Although they are not nearly so exciting to watch as the bees, the worms are also performing a very important task in our home. We started out with 3 lbs of worms in the vermicomposter and every morning for a week we would get up and find that another 50-100 had "wandered" out of their carefully constructed bedding and onto the garage floor where they dried up and died. We initially thought that 3000 worms in one little bin was too many, so we quickly put another bin on the top, but that didn't help too much. Soon we had worms crawling out of two bins instead of just one.

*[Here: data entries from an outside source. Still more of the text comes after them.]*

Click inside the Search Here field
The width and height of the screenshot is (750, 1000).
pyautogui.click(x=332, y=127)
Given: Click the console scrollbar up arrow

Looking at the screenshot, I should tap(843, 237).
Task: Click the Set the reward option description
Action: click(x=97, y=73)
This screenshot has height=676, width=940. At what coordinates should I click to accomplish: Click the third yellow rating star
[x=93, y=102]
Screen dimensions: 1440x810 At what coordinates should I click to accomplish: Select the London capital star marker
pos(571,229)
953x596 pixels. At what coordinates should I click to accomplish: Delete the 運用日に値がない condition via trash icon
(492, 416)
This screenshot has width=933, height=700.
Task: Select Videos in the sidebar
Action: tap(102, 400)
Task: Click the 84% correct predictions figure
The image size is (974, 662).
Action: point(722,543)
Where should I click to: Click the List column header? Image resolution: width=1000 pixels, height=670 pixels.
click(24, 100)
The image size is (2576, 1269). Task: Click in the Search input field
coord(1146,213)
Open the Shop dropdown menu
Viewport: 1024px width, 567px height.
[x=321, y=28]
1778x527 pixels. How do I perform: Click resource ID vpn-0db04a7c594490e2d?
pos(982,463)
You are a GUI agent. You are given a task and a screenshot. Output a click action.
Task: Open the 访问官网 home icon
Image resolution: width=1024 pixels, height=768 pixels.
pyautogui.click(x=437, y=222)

I had to do a little extra research on suicidal worms and found that in the initial days of starting a vermicomposter, unless you have a well established bed of compost, worms get stressed and tend to vacate the premises rather than adjust to their new home. I had to go out to the garden and grab a couple of shovelfuls of composted topsoil to mix into their bedding. Once that was in there, the worms have been quite content to stay in the bin. I also left them under a fluorescent spotlight for about 48 hours to deter them from seeking greener pastures outside of the bin. Red Wigglers hate the light, so the spotlight was like my very own anti worm-wander security system.
I am sure it was a combination of the topsoil and the nightlight that got them to stay, but now they are eating the kitchen scraps and making castings. We have been stockpiling kitchen scraps for several days and the worms have their work cut out for them for a while. Hopefully we can get caught up and achieve some sort of balance between the waste we generate and what the worms can process.